- **Direction A**:
In the review of Teleglitch, which game is the only one said to do more with less than Teleglitch?
- **Direction B**:
Please change "back arrow" to "return arrow" in the records from the line with "Where should I" up to and including the last line of the records, and give those lines without the pictures.

- **Page**:
********************

But I'm slowly getting better. While I certainly haven't mastered the spiralling circle-strafing necessary for effective use of the ammo-reserving knife, I'm an awful lot more competent than I was. I'm far more sensible and judicious with bullets, recognising them as something to only ever be used in dire emergency. But I'm still no better at just getting out of a level before I've explored every inch of it. What if there's more bullets over there?! What if there's some canned meat?! Yeah, sure, I'm going to lose more health and use more ammo getting them than I'll gain, but WHAT IF?!

I adore how it looks. Teleglitch does more with less than anything else bar Proteus. I love that enemies made of just thirty or so pixels can be so distinct, and so utterly terrifying. "OH NO!" I'll think as I see a slightly different shade of green, and begin pegging it backward. And the sound - the use of sound is sublime, it's scritchy-scratchy noises, the monstrous trainyard sounds as you walk past anomalies, and the buzzing, clacking, fuzzing sound of mysterious machines all ominous. They create the game's soundtrack, accompanied by grinding doors, swishing knives, and dreadful guttural growls.

Teleglitch isn't the sort of game I think I'm going to enjoy. An emphasis on difficulty and perpetual failure usually puts me off. But this one draws me in. I would happily spend entire days just playing it. In fact, so alien is the occurrence that I don't even care about its story, just skipping past the text to focus on the running around. What's become of me? It truly is a glitch. And it's definitely one of the best games of 2013.

********************

- **Data listing**:

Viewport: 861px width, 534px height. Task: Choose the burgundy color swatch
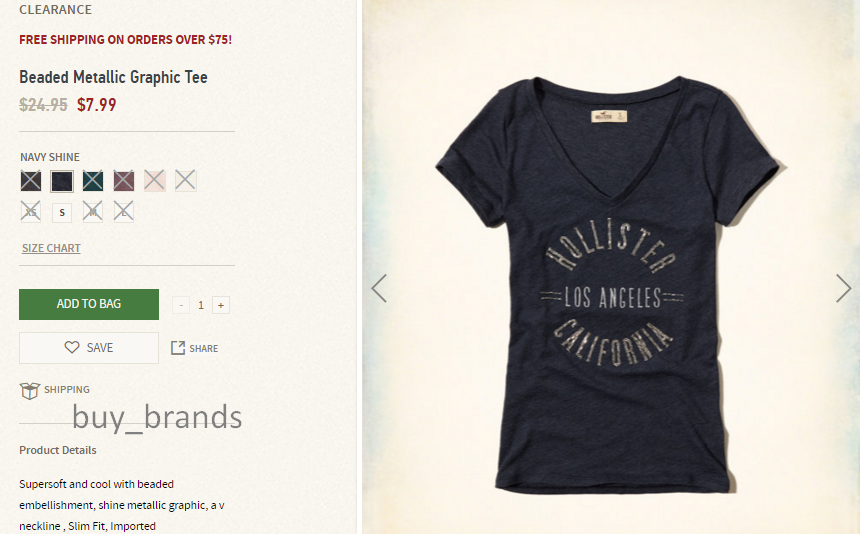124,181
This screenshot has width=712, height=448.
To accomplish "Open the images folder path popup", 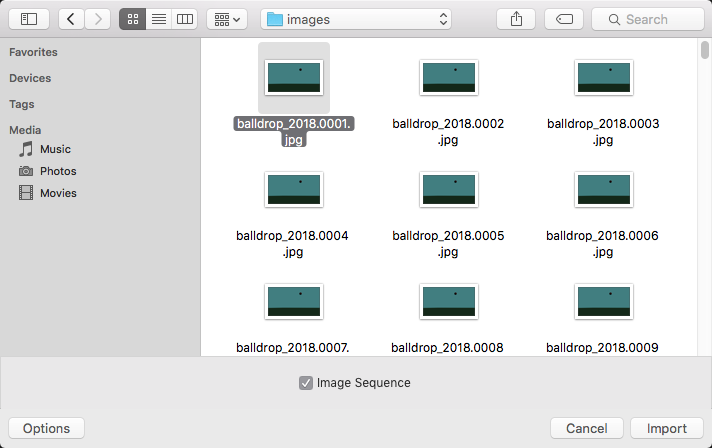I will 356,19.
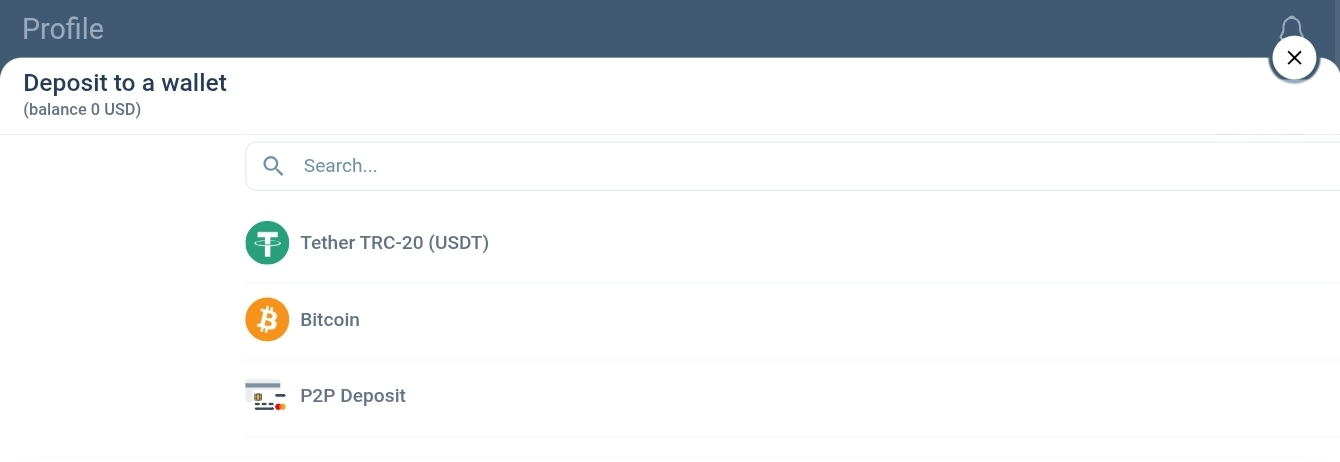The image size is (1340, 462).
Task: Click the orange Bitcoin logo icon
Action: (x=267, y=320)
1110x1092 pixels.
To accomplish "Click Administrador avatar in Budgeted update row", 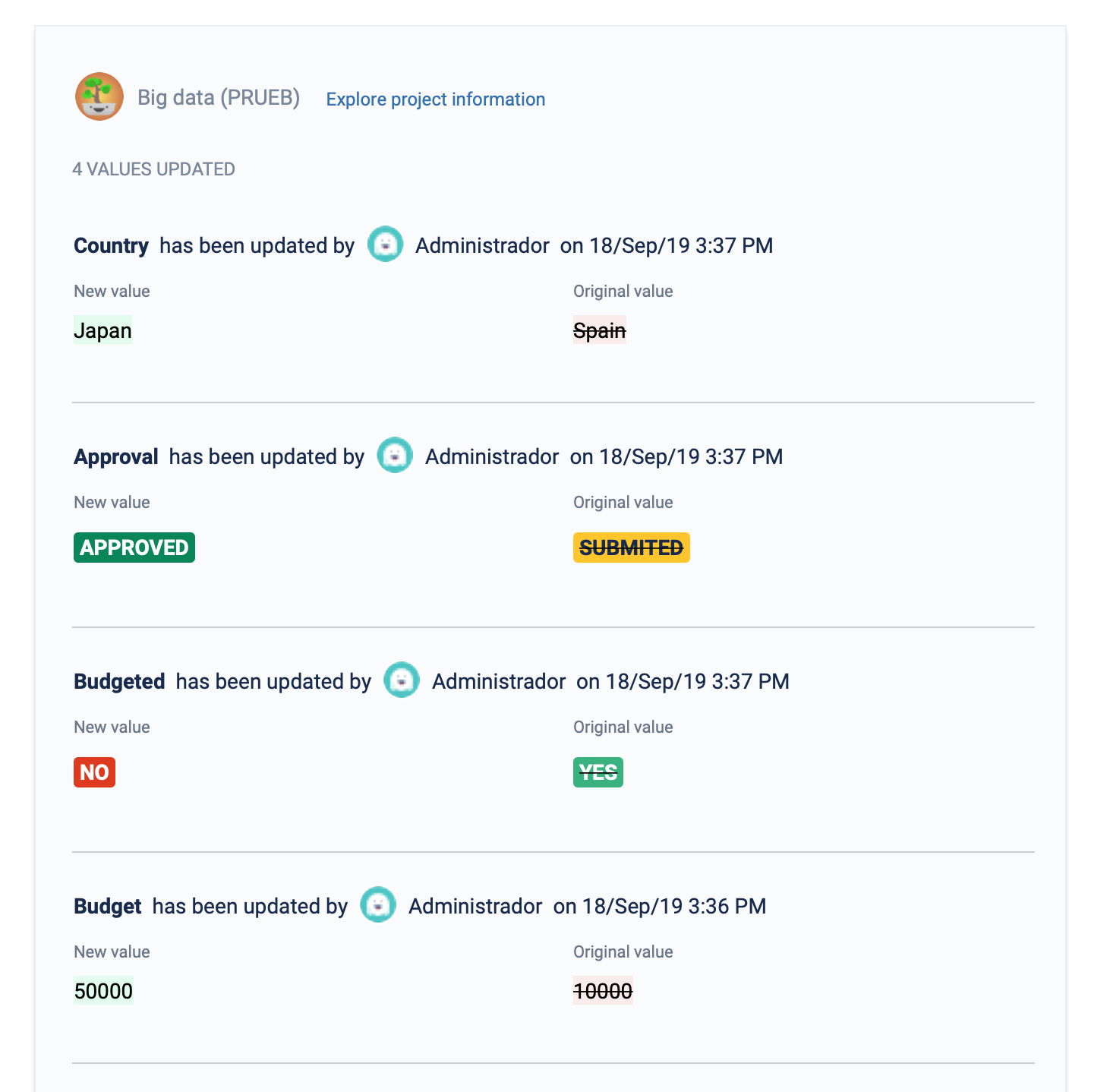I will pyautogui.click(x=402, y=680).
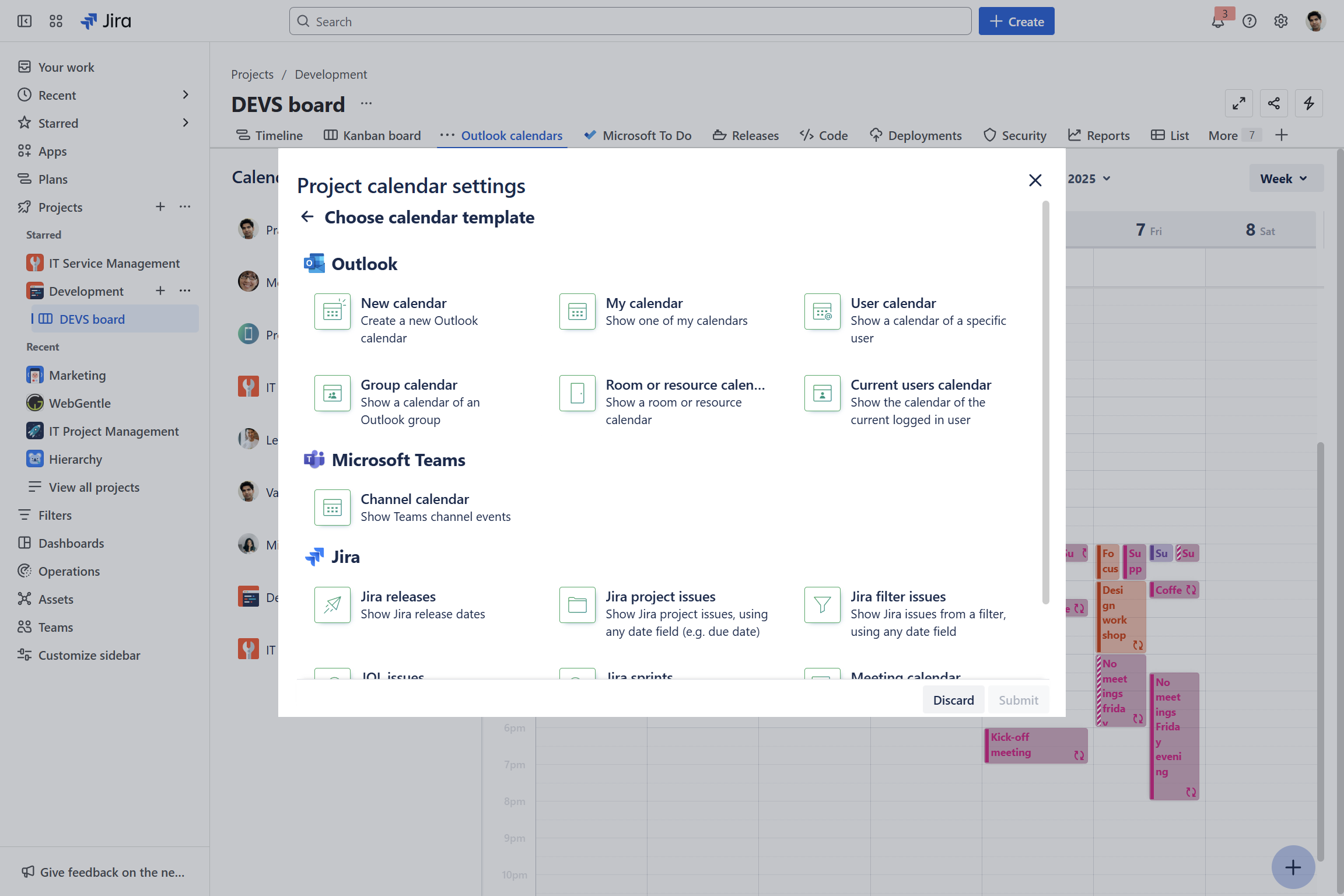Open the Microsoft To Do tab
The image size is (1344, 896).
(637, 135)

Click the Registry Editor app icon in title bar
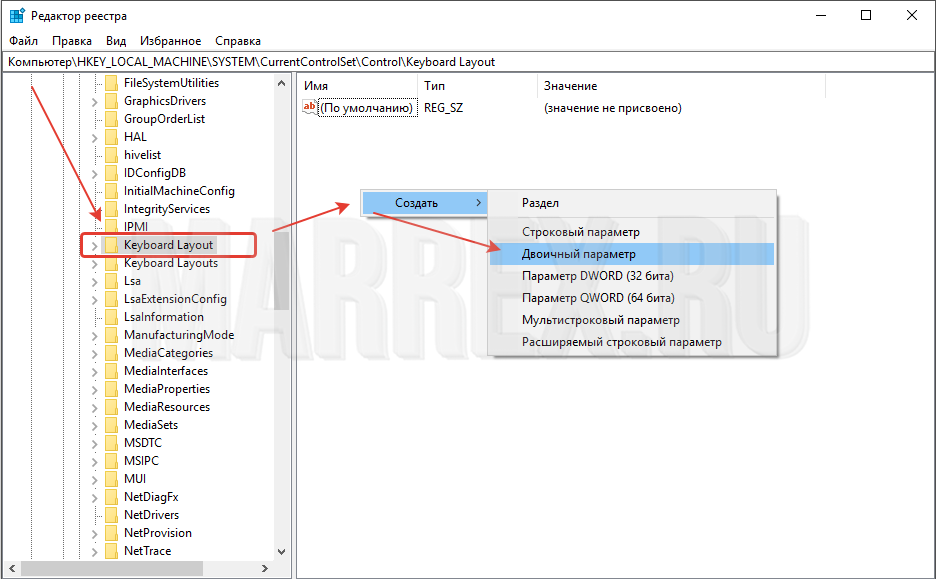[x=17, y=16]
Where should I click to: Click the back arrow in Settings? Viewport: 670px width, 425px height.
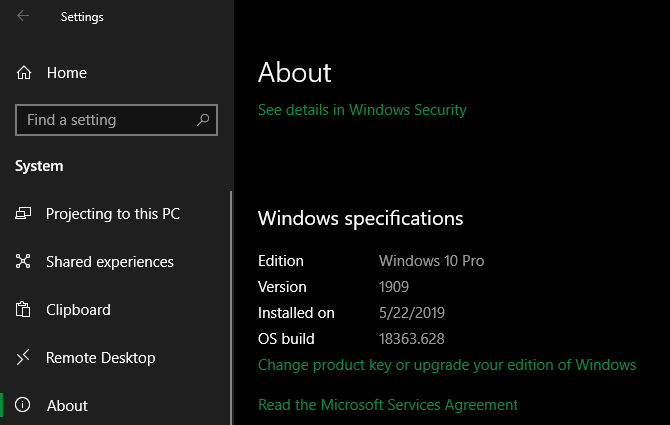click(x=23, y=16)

********************

- **Exercise result A**:
Proteus

- **Exercise result B**:
Where should I click to: Click the return arrow in Settings? Viewport: 670px width, 425px height.
click(x=23, y=16)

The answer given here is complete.